* [Assigned task]:
Gather every line in the records below that contains the word "starting".

(Saved entries)
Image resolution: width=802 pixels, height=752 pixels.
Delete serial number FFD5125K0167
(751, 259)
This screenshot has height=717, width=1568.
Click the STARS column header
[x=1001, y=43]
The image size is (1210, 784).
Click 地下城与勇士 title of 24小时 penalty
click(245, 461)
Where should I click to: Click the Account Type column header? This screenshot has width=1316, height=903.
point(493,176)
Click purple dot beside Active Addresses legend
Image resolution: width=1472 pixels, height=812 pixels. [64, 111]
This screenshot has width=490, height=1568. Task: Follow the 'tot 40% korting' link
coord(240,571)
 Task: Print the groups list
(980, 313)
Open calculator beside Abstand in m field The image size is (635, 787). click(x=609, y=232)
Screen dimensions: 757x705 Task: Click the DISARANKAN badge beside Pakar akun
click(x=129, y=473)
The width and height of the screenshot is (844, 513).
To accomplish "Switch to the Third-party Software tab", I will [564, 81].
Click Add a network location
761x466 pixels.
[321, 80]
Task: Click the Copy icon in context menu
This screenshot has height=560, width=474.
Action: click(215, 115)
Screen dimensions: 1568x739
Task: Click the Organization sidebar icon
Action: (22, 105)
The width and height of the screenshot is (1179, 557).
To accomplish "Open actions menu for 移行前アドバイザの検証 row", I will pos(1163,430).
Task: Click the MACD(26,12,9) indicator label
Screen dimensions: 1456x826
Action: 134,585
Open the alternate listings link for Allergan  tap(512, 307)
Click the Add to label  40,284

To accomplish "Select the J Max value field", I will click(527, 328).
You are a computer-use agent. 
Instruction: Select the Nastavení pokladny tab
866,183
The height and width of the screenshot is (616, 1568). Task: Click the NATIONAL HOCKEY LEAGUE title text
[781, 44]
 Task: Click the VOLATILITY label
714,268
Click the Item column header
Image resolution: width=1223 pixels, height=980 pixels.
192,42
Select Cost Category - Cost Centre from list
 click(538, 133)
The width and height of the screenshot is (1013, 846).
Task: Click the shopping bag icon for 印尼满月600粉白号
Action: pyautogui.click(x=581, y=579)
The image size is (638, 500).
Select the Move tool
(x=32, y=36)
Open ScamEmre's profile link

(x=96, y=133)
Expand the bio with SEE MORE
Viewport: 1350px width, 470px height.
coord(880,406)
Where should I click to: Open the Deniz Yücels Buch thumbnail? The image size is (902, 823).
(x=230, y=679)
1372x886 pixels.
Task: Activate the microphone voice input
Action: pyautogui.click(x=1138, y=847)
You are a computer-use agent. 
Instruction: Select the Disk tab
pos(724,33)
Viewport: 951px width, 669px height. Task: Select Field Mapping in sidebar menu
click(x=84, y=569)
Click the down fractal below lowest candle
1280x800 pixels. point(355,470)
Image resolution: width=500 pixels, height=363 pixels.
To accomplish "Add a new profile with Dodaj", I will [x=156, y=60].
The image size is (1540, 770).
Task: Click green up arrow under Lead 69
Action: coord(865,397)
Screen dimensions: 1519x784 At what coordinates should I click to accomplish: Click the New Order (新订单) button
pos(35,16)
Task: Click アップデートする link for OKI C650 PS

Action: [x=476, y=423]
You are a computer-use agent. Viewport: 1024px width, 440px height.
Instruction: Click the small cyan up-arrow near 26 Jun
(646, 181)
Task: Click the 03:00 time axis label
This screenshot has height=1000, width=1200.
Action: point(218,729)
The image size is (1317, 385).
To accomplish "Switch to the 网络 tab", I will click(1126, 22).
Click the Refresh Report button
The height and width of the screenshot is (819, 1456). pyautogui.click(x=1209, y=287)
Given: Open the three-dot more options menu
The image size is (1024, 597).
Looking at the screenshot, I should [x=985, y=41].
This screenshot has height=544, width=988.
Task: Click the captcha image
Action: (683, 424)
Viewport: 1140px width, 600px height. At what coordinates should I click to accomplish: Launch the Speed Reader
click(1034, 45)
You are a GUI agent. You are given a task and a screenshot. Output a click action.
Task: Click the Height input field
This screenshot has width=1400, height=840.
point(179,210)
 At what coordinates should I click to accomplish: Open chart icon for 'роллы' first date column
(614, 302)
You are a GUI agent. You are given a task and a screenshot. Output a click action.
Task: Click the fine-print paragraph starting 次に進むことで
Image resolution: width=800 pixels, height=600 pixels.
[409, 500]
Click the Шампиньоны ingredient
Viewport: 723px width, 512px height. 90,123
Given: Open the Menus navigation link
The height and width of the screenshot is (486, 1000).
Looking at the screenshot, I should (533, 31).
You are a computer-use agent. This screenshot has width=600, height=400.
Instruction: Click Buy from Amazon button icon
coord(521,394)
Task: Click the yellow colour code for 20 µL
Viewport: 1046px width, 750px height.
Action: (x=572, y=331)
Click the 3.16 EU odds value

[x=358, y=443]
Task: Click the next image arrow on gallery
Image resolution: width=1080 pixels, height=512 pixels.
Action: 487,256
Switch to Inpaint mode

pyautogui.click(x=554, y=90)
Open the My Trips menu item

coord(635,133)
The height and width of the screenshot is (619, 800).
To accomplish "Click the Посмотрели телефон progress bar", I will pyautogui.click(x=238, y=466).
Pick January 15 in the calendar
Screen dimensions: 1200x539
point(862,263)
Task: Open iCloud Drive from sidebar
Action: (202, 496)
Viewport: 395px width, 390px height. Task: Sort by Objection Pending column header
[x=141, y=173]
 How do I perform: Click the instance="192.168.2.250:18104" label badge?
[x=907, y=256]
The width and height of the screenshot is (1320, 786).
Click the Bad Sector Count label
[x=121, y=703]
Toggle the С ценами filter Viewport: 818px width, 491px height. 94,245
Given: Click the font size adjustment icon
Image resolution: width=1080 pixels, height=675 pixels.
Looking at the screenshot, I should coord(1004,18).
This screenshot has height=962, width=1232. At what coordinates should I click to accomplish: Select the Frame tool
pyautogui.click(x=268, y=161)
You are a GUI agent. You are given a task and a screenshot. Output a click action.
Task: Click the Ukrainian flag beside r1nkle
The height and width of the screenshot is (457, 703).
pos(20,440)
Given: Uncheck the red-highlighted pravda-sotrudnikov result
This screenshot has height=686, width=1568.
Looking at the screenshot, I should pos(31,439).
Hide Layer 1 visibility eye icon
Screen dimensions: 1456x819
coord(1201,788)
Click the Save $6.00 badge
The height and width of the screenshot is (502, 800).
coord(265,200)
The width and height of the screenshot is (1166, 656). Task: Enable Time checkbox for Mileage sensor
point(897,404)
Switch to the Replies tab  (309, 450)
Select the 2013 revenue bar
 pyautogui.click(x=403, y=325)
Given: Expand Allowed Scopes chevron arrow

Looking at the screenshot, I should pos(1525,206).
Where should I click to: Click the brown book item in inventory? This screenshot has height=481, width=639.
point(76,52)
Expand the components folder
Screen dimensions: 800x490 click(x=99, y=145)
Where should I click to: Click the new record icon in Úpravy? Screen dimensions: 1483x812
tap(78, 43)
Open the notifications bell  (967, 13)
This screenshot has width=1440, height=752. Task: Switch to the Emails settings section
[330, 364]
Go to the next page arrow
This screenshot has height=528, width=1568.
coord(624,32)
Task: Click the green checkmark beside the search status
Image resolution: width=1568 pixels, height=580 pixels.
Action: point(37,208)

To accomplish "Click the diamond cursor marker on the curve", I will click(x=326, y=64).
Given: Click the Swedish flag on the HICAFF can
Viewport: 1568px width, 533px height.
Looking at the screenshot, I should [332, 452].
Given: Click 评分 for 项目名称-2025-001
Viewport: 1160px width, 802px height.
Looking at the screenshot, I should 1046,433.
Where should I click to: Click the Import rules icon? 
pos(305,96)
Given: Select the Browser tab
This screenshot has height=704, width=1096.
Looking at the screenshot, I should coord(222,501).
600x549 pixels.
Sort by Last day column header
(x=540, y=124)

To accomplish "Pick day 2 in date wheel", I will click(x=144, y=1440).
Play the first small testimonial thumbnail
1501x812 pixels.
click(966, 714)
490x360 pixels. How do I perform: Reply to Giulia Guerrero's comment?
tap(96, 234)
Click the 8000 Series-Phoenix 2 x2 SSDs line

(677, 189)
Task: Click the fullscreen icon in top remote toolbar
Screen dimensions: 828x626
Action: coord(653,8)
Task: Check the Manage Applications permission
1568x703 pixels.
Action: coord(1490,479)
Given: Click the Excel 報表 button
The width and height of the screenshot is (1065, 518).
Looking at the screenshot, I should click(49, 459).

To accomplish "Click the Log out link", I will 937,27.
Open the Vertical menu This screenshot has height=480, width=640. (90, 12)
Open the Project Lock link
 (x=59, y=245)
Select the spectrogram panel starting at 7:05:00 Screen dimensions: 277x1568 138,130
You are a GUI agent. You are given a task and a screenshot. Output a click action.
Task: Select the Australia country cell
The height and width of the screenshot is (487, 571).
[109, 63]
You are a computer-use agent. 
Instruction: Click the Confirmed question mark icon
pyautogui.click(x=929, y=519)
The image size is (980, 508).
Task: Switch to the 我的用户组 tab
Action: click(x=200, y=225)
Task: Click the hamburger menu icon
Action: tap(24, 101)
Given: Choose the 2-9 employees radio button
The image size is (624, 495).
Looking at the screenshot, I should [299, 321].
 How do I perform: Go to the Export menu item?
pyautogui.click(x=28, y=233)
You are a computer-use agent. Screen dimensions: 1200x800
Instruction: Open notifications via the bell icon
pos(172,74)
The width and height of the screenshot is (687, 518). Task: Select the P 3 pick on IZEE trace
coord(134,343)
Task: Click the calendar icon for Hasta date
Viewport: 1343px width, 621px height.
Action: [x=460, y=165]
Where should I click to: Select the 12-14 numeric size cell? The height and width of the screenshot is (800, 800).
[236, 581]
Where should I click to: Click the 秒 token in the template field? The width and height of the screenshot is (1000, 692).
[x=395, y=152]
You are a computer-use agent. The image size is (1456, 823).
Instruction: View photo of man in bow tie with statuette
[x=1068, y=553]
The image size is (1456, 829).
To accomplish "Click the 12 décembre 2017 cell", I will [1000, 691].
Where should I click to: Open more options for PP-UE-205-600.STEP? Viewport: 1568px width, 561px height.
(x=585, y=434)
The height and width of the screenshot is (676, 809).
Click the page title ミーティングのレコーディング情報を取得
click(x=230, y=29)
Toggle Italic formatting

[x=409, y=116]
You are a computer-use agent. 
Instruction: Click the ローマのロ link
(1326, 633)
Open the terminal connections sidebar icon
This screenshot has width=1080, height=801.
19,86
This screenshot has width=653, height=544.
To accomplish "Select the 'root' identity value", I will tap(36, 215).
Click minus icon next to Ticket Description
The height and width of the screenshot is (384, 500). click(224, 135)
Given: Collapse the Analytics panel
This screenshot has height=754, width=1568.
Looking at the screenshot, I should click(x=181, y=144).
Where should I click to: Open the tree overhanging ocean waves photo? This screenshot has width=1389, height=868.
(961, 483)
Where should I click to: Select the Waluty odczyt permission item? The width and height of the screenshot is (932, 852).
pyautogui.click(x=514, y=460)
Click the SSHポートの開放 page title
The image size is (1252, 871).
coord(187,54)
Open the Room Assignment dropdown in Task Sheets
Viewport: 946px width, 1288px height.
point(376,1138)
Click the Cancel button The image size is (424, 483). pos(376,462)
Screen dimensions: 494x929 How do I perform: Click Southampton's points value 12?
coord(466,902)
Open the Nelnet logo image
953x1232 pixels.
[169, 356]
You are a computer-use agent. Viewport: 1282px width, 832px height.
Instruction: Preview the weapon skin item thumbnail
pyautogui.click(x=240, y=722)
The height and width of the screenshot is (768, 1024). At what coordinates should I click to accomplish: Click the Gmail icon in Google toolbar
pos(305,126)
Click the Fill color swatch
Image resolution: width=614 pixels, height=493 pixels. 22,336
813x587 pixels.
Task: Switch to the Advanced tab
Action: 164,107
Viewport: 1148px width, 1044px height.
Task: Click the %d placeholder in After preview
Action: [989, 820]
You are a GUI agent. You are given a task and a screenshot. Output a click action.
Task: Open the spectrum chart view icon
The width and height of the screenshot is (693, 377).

* [Response box]:
Task: Click the fine-print paragraph starting 次に進むことで
Select the spectrogram panel starting at 7:05:00 Screen dimensions: 277x1568 138,130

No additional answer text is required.